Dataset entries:
☆ ☆ ☆ ☆

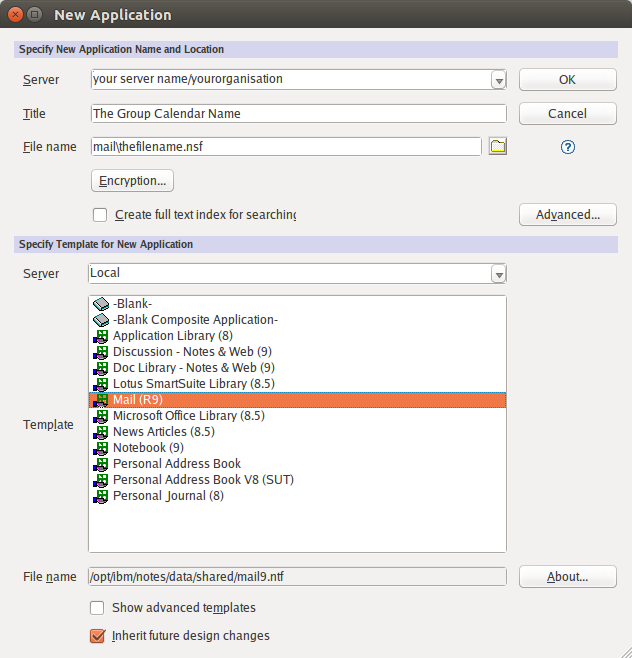Click the Personal Address Book template icon

100,464
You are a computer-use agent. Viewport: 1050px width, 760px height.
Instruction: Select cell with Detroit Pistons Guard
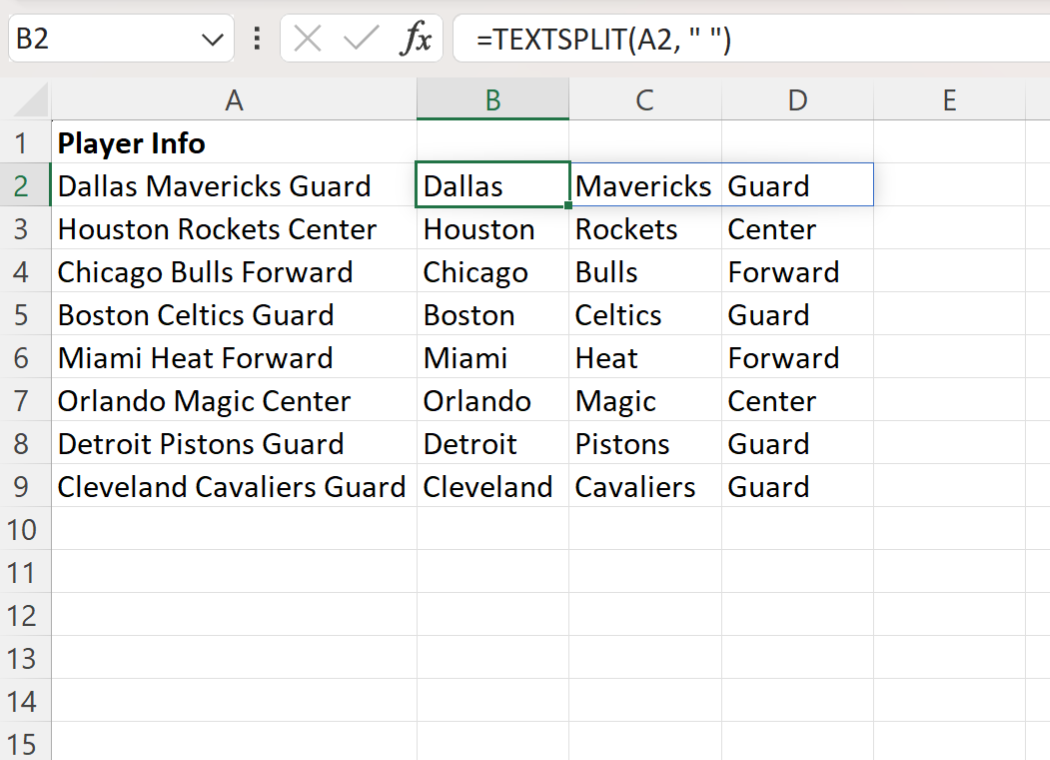tap(233, 445)
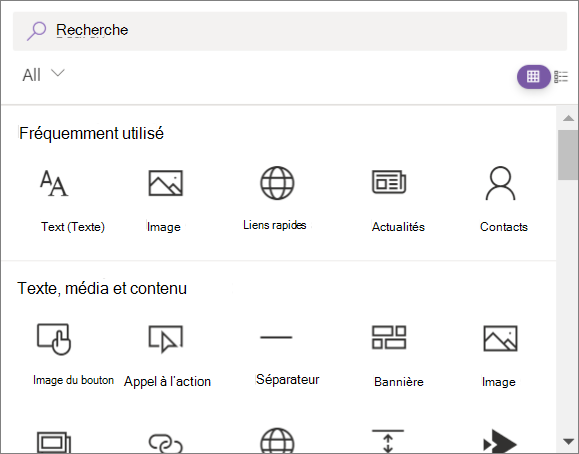Switch to grid view layout
Viewport: 579px width, 454px height.
click(533, 77)
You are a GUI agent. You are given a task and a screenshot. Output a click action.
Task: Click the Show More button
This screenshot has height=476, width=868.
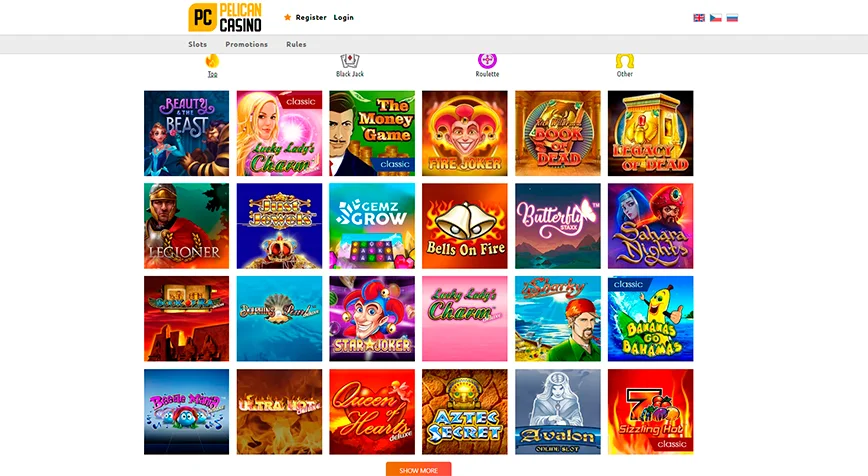coord(418,469)
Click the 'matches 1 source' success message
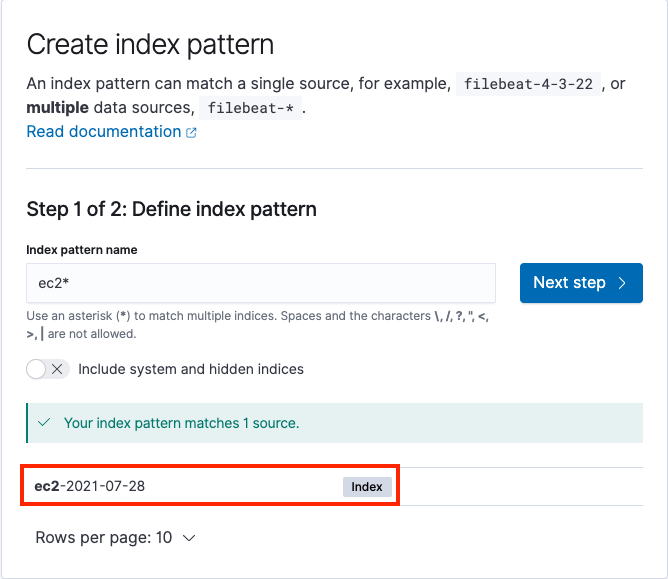The image size is (668, 579). pyautogui.click(x=181, y=423)
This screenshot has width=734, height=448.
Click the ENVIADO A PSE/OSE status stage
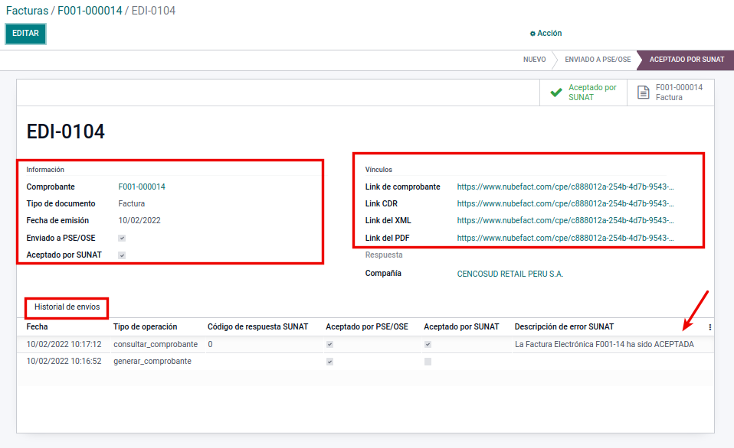(597, 60)
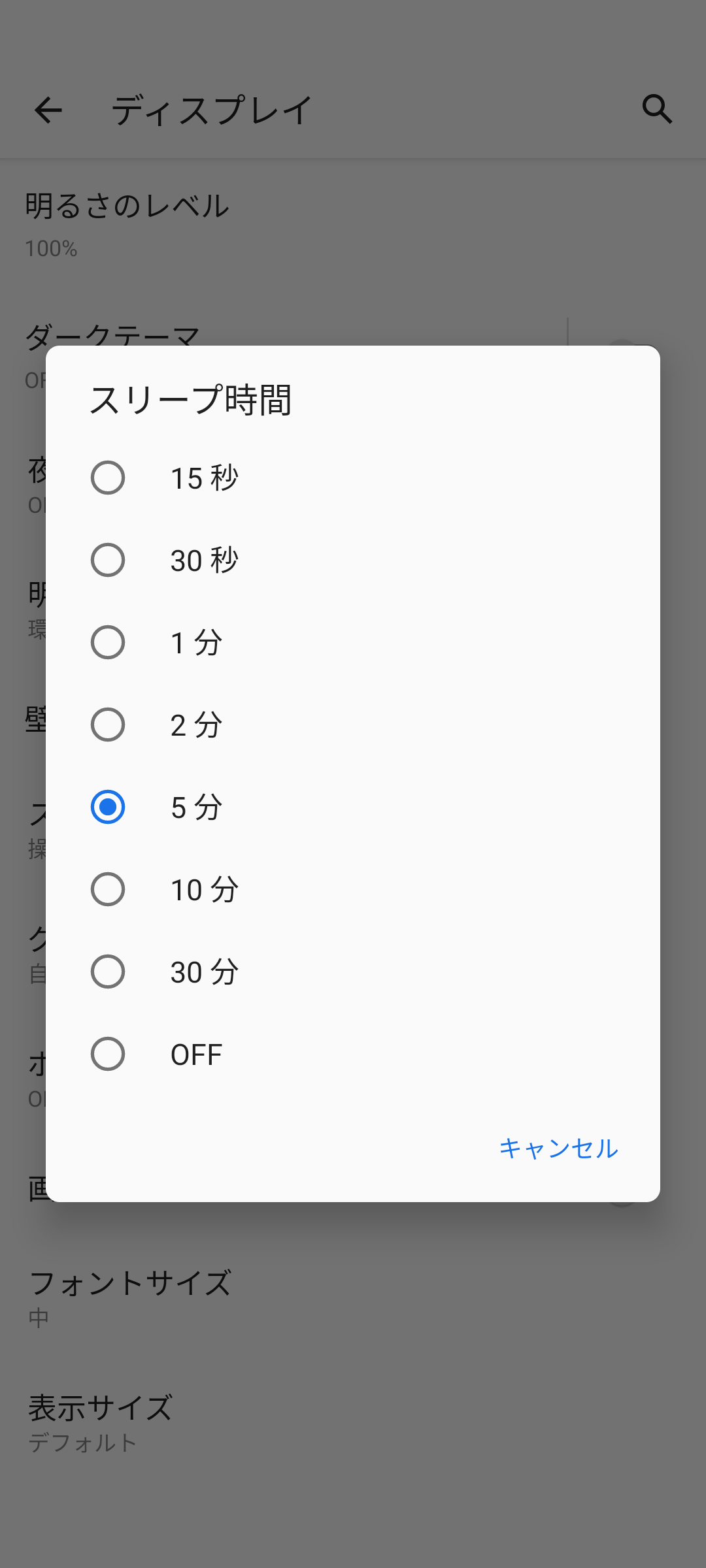
Task: Tap the 15 秒 option label
Action: (x=205, y=478)
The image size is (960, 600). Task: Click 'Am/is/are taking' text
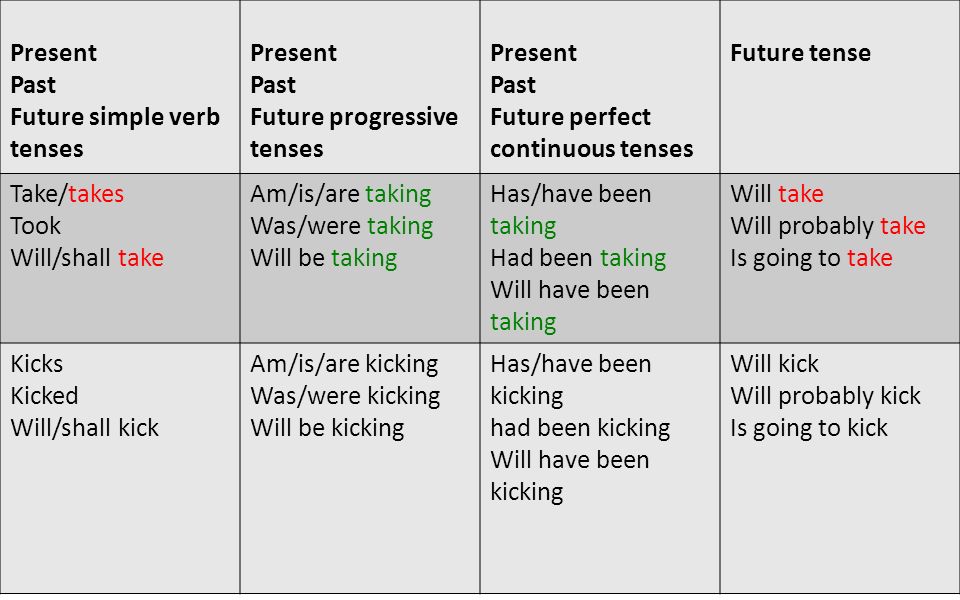[340, 194]
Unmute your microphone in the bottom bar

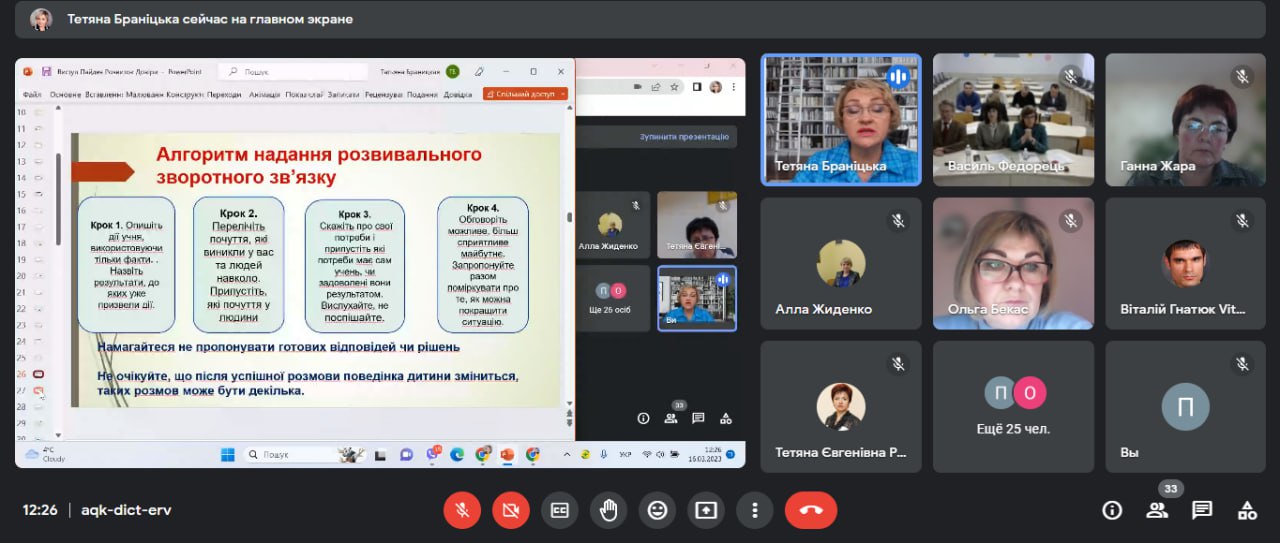(462, 510)
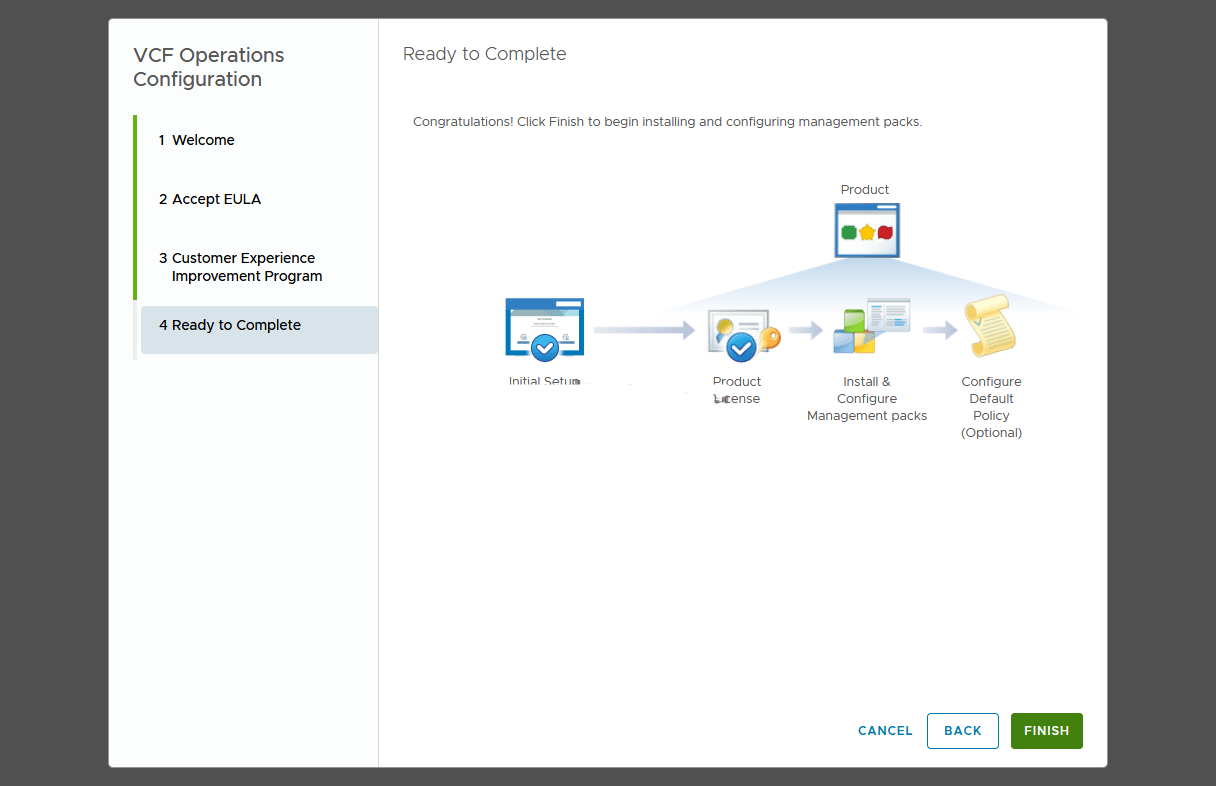Click the Congratulations instruction text
The height and width of the screenshot is (786, 1216).
(x=667, y=122)
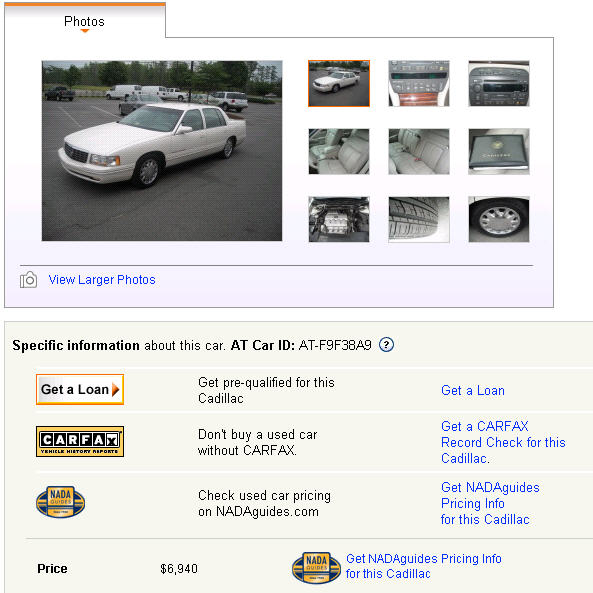Click the NADA Guides logo in the Price row
Viewport: 593px width, 593px height.
point(316,567)
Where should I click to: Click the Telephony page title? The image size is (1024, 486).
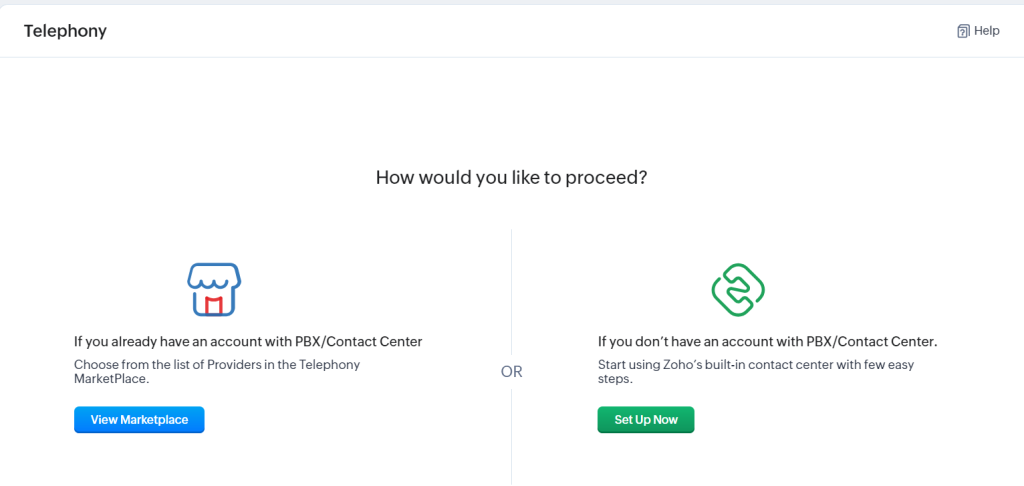pos(65,31)
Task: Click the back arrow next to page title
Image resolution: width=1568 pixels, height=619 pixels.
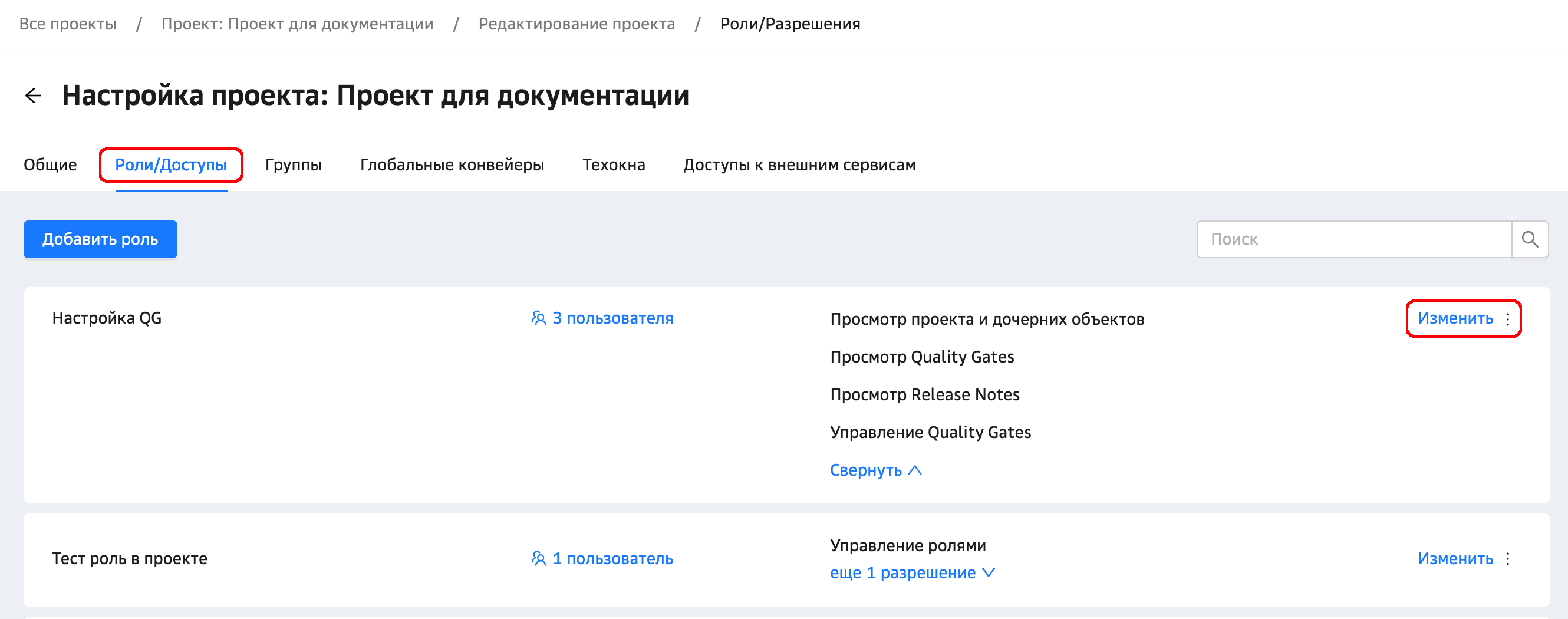Action: click(x=33, y=96)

☆ ☆ ☆ ☆

From the entries above, copy exactly the lines starting at the one with "You are a computer-use" and stopping at the one with "Task: Click the Show More button", keeping both ends. Drop the pictures.

You are a computer-use agent. Viewport: 1050px width, 760px height.
Instruction: Select cell with Detroit Pistons Guard
tap(233, 445)
Switch to grid view layout
Viewport: 579px width, 454px height.
click(533, 77)
You are a GUI agent. You are given a task and a screenshot. Output a click action.
Task: Click the Show More button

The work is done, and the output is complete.